## EXCERPT PROVIDED
------------------------------------------------

Transportation officials must recognize the importance of rest
areas. The primary responsibility of the state to persons using
highway systems is safety, and rest areas are an important
instrument for its improvement. Accident reduction is their primary
function. Greater highway safety is the major benefit in
establishing rest areas, through safe off-road locations for
motorists to rest, sleep, change drivers, and check vehicle loads
and/or minor mechanical problems. Additional benefits for motorists
are relief from extended travel period time, increased comfort and
convenience, and locations for public agencies to communicate with
travelers.
In his National Cooperative Highway Research Program report on
evaluation of roadside rest areas, G. E King (1989) estimated that
on rural interstate highways, absence of rest areas results in a 52
percent increase in shoulder related accidents. He also projected,
based on motorist interviews at 13 rest areas in 5 states that
"drivers who are fatigued and who enter a rest area represent an
estimated 4.5 percent of the [total] traffic stream," and that
"reduction in [driver fatigue] accident rates due to the rest area
is 3.7 percent."
Well-designed, well-maintained rest areas also create positive
images for out-of state motorists and enhance quality of life for
the state's own residents. They provide opportunities for state
transportation agencies and tourism groups to communicate with
motorists in promoting state and local programs, and to provide
road and weather information and such directional services as maps,
routing suggestions, traffic incident warnings, and road
construction schedules.

------------------------------------------------

## Word and item position data
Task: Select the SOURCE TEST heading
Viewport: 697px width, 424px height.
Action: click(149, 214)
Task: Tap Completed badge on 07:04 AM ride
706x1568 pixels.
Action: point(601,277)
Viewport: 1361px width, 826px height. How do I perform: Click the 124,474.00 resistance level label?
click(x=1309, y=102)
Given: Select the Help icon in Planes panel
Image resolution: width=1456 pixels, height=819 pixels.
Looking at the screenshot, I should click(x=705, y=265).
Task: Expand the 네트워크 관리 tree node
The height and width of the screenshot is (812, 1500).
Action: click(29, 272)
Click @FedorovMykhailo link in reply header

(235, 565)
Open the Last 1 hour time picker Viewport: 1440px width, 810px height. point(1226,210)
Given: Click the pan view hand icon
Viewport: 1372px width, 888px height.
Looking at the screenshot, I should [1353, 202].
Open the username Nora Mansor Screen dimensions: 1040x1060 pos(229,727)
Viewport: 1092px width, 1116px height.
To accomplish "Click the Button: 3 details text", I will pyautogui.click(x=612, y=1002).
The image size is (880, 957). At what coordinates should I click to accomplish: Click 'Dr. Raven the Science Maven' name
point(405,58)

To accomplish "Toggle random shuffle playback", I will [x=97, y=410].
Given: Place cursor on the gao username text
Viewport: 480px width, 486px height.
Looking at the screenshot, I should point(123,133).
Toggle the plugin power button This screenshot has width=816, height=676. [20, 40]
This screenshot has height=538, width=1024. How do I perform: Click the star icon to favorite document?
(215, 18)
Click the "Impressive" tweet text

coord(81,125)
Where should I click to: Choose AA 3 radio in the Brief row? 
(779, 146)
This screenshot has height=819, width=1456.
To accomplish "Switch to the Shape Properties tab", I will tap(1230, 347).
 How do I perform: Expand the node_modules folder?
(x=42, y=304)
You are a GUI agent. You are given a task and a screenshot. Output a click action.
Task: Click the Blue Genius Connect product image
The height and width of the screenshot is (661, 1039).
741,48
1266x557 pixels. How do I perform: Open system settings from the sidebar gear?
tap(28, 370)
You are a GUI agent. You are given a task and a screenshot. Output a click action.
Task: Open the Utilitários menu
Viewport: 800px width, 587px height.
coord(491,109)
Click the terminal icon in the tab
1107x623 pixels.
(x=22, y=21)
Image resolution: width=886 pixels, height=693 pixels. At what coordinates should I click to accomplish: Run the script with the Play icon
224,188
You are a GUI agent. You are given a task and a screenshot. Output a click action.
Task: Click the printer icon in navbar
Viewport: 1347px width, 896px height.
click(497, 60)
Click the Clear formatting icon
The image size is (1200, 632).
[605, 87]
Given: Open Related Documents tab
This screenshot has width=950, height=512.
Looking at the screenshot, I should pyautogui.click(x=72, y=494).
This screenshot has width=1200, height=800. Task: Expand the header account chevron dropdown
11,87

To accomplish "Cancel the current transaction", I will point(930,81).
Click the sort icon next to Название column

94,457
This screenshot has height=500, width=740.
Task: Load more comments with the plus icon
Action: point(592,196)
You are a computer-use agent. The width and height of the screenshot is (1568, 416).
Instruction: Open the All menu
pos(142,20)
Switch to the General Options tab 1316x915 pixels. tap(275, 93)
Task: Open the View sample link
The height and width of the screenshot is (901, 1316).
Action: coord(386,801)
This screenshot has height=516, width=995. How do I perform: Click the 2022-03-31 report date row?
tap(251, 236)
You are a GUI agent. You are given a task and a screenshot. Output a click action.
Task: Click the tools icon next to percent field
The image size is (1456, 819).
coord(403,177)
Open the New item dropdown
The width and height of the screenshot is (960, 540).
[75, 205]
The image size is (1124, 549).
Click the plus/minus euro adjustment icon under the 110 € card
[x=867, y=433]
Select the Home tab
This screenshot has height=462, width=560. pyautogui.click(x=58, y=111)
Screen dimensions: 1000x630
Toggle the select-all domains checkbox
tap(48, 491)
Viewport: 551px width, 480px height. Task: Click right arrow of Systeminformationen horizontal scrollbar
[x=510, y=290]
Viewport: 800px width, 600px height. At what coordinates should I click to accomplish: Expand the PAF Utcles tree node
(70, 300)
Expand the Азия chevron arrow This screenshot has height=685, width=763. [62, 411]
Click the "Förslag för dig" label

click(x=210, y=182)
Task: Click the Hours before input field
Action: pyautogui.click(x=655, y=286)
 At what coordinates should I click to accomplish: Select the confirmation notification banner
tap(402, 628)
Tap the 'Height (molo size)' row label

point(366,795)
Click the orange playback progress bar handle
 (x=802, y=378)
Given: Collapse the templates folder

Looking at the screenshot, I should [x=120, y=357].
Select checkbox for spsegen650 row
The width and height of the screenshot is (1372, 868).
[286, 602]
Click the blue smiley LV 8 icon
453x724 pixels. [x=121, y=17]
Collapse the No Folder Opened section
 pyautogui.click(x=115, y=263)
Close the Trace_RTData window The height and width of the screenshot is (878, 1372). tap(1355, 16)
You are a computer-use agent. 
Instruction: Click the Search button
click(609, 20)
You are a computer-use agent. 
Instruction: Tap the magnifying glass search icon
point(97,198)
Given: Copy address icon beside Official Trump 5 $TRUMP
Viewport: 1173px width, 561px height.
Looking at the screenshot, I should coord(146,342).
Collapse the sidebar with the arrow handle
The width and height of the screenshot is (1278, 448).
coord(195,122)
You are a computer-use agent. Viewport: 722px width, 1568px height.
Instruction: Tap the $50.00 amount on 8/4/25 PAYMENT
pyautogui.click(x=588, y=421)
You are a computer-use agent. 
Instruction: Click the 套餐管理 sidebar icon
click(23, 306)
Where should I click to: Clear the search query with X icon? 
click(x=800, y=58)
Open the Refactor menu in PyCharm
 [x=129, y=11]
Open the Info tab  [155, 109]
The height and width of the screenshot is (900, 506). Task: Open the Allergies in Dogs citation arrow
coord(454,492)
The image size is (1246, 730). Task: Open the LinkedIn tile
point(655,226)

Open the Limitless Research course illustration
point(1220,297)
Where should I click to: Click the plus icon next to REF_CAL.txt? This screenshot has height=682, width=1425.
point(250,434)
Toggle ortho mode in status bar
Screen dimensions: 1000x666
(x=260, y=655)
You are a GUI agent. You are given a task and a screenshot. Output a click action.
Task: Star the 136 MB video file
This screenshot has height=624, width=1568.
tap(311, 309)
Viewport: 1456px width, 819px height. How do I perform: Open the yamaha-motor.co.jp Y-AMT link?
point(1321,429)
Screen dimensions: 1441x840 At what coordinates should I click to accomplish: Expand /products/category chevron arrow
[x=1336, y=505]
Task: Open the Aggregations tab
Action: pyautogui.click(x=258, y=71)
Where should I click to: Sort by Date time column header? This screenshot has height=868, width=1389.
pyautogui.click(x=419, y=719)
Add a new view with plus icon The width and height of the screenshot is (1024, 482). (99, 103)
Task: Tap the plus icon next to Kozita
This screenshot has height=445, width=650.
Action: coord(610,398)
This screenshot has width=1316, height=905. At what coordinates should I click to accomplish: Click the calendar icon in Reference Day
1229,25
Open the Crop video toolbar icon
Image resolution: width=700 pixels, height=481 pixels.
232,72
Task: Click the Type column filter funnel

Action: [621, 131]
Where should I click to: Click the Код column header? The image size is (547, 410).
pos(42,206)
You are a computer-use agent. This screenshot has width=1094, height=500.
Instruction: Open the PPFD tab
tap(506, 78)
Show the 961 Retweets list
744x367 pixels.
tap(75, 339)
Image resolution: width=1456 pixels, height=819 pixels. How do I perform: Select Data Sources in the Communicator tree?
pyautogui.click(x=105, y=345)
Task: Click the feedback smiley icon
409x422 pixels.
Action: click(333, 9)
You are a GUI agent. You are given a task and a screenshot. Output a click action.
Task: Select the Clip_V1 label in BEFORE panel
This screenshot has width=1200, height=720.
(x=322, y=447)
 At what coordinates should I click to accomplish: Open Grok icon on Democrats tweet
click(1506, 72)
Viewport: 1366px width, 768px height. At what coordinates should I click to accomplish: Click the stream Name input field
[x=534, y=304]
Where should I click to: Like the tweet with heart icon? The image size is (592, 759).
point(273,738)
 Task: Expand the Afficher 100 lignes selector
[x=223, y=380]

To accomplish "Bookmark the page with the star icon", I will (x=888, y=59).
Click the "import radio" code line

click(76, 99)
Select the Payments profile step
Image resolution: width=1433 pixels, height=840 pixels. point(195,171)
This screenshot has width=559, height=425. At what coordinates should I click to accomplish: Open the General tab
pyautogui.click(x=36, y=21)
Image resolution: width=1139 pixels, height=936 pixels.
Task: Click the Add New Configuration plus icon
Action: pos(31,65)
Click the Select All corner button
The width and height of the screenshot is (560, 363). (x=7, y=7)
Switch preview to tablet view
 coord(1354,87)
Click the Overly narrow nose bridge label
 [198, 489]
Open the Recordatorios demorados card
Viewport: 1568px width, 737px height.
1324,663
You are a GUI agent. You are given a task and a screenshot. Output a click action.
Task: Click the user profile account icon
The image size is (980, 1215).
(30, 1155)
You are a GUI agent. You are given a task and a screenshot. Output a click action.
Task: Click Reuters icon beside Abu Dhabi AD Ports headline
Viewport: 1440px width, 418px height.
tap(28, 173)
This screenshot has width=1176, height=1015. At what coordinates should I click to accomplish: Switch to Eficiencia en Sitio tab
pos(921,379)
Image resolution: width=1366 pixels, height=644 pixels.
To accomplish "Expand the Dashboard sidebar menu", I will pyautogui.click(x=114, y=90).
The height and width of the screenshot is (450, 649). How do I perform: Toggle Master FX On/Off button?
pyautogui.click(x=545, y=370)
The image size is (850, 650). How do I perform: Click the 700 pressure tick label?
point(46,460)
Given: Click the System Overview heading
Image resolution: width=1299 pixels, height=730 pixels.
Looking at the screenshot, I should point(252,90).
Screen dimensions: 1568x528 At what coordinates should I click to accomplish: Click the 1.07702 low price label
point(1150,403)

------------------------------------------------

## TO DO
Write a continuation of the excerpt on highway rest areas, beginning after its final sentence. These rows were drawn from a separate source.

## SOLVED EXERCISE
Transportation managers must consider priorities for rest-area
development and rehabilitation as integral to the highway
infrastructure. To encourage effective funding decisions, regional
and local transportation partners must be educated as to the safety
value, costs-benefits, and motorist services provided by rest
areas. Failure to establish and maintain support, well-coordinated
at all levels of government, inevitably results in ineffective
programs.
Once a rest-area program is established, then management,
research, and planning must become continuing activities (1) to
document user needs, (2) to identify issues impacting
rehabilitation and new development, (3) to monitor issues and
changes affecting program decisions, and (4) to establish
mechanisms communicating program purpose, service needs, and
benefits to state and local transportation planners.
Management's commitment to a rest-area development program
should include establishing and supporting statewide program
objectives, priorities, and funding levels (including construction,
operation, and maintenance) as part of each state's overall
infrastructure development objectives.